* _本文抜粋_:
一番問題になるのは,覚えやすい方法,教えやすい方法での教育の結果,間違ったことを学ばせてしまうこ
とである.やはり構造工学も物理現象をより正確に予測するための学問であるから,間違いの無い正しいこと
を積極的に数学を用いて教えるべきであろう.それが全員に必須であるとは限らないが,最終的な構造力学教
育の目標は,目の前の物理現象をいかに正確に数学的モデルに置き換え,それをいかに正しい方法で解決でき
るか,ということではなかろうか.有限要素法そのものの持つ高度な問題は理解できなくとも,現場で対象と
している構造物の要素メッシュ生成を行なう際に必要な力学的な基礎は,やはり正しい力学教育でしか身に付
かない.例として,研究討論会資料には,棒材の支配方程式の誘導や仮想仕事式の教え方についてのほんの一
例を示してみた.この委員会で「数学」と称しているのはこの程度のことであり,大学入試の数学と比較して
さほど難解なものとも思われない.
委員会活動のなかではカリキュラムに関する議論に多くの時間が割かれた.その全てを記録に残すことが出
来ないのが残念ではあるが,その一部は新しいカリキュラム案として紹介した.これは研究討論会の資料とし
て,各委員の意見をそのまま列挙したものである.本来,理想的なカリキュラムは一つではなく,教育環境と
教える側のフィロソフィの調和によって熟成されるべきものであろう.教育は個性があってはじめて息づくも
のであり,委員会を通して統一化するようなものでないことは当然である.列挙された各委員の意見より,委
員会での熱のこもった議論が想像頂ければ幸いである.
最後に,各委員の考える理想的な問題を収集した.例えば講義の最終試験に出す問題は,その講義で何を教
3
えたのか,何を理解して欲しいのかを表している.いわば,講義の最終目標の提示でもある.ここに集められ
た問題は,その趣旨は様々であるが,各委員の教育に対する考え方を表している.それぞれ,きちんとした目
的意識を持った問題であり,極力その出題の意図を明示していただいた.委員に問題を提出していただくまで
の時間的余裕がなく,必ずしも最適な問題に練り上げられてはいないかもしれないが,モデル化における観点,
境界条件が有する特性を理解する観点,力学を感覚的ではなく正確に理解する観点,実感している概念と数式
との関係を理解する観点等からの問題が収集できたと考えている.もちろん個々の問題そのものの難易度はか
なりばらついているが,表面的な難易度ではなく,問題の目的の方をご理解願いたい.例をふたつだけ第2.5節
に載せた.

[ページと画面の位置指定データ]

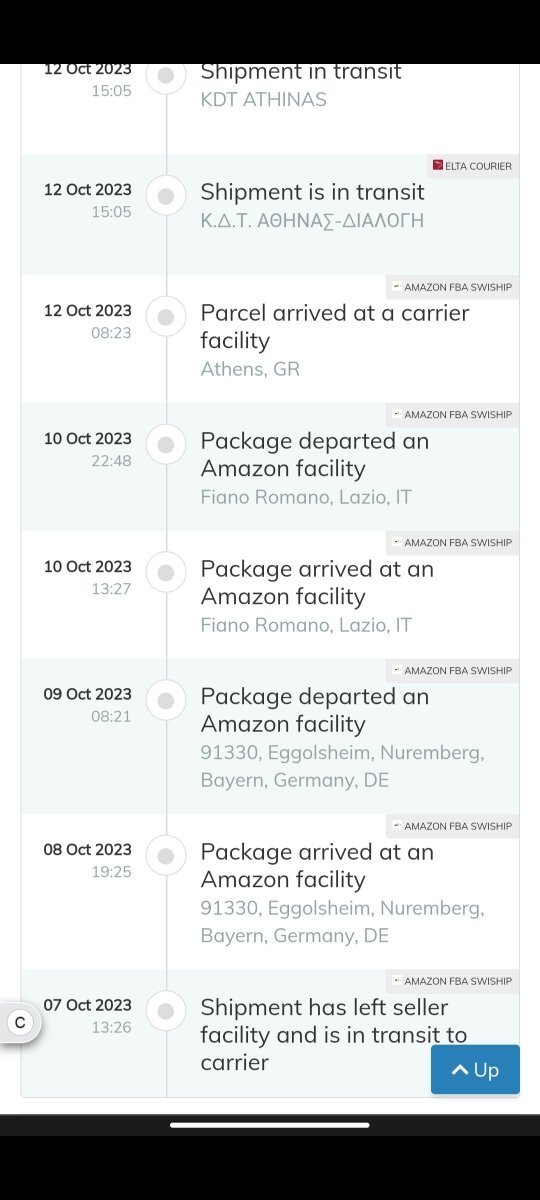
Task: Click the ELTA COURIER carrier badge
Action: (x=472, y=166)
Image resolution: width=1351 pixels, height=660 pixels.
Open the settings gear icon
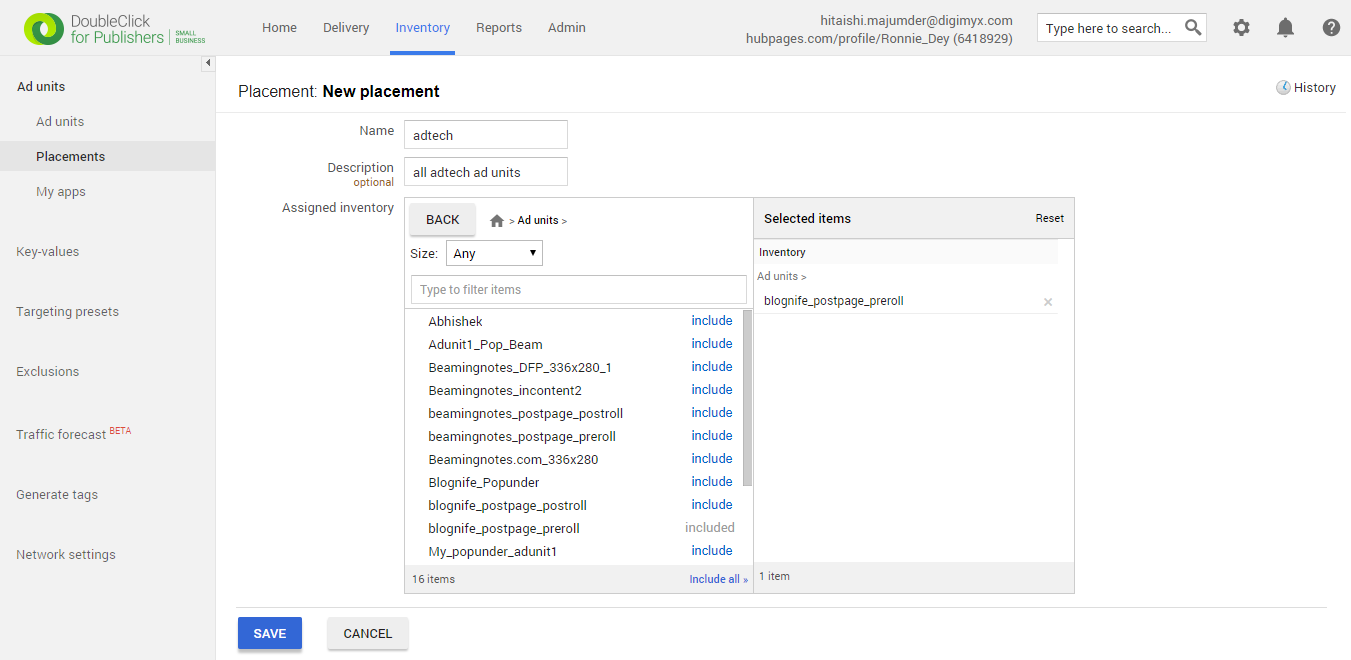pos(1241,28)

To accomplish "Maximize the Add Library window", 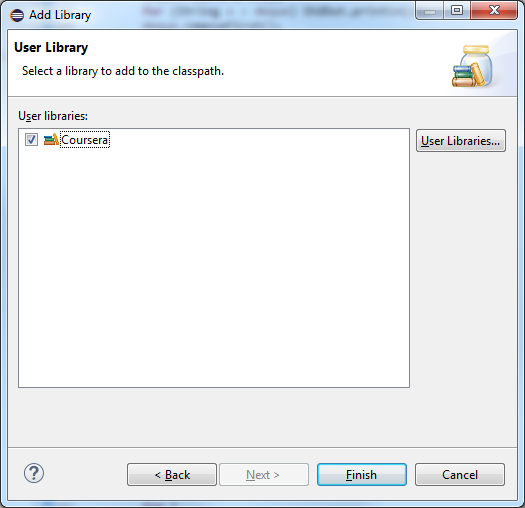I will coord(457,11).
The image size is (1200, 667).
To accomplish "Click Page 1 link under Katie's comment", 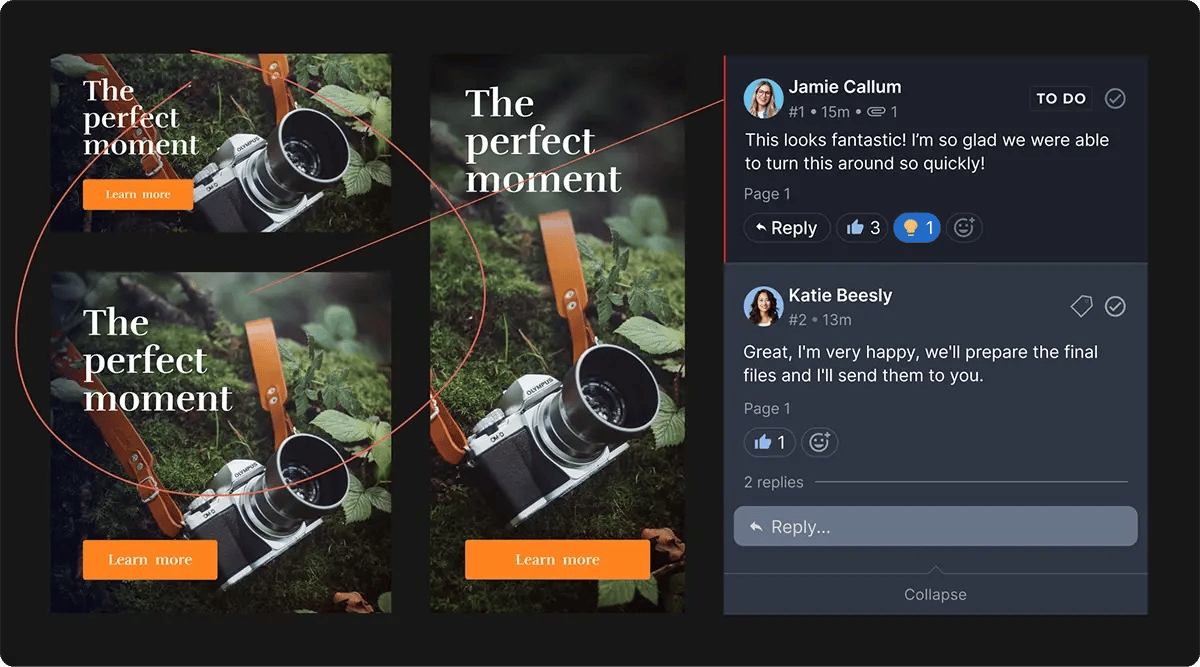I will [767, 408].
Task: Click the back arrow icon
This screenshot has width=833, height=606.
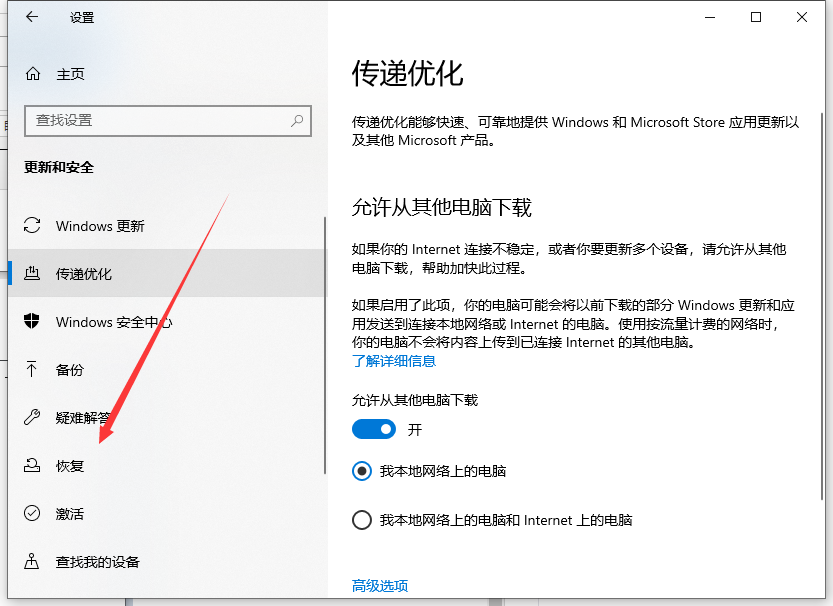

* _設問_:
a) 構造力学教育についての文章を読み、次の問いにそれぞれ答えよ。
(i) 委員会活動のなかで多くの時間が割かれたのは、何に関する議論か。
(ii) 研究討論会資料では、棒材の支配方程式の誘導のほかに、何の教え方の例が示されたか。
(iii) 各委員の問題の例はいくつ、どの節に載せられたか。
b) 構造力学教育についての文章のうち、「委員会活動のなかではカリキュ」を含む語句で始まり「員会での熱のこもった議論が想像頂ければ幸いである.」で終わる部分を、一字も変えずに書き写せ。

* _解答_:
a)
(i) カリキュラムに関する議論である。
(ii) 仮想仕事式の教え方である。
(iii) ふたつの例が第2.5節に載せられた。

b)
委員会活動のなかではカリキュラムに関する議論に多くの時間が割かれた.その全てを記録に残すことが出
来ないのが残念ではあるが,その一部は新しいカリキュラム案として紹介した.これは研究討論会の資料とし
て,各委員の意見をそのまま列挙したものである.本来,理想的なカリキュラムは一つではなく,教育環境と
教える側のフィロソフィの調和によって熟成されるべきものであろう.教育は個性があってはじめて息づくも
のであり,委員会を通して統一化するようなものでないことは当然である.列挙された各委員の意見より,委
員会での熱のこもった議論が想像頂ければ幸いである.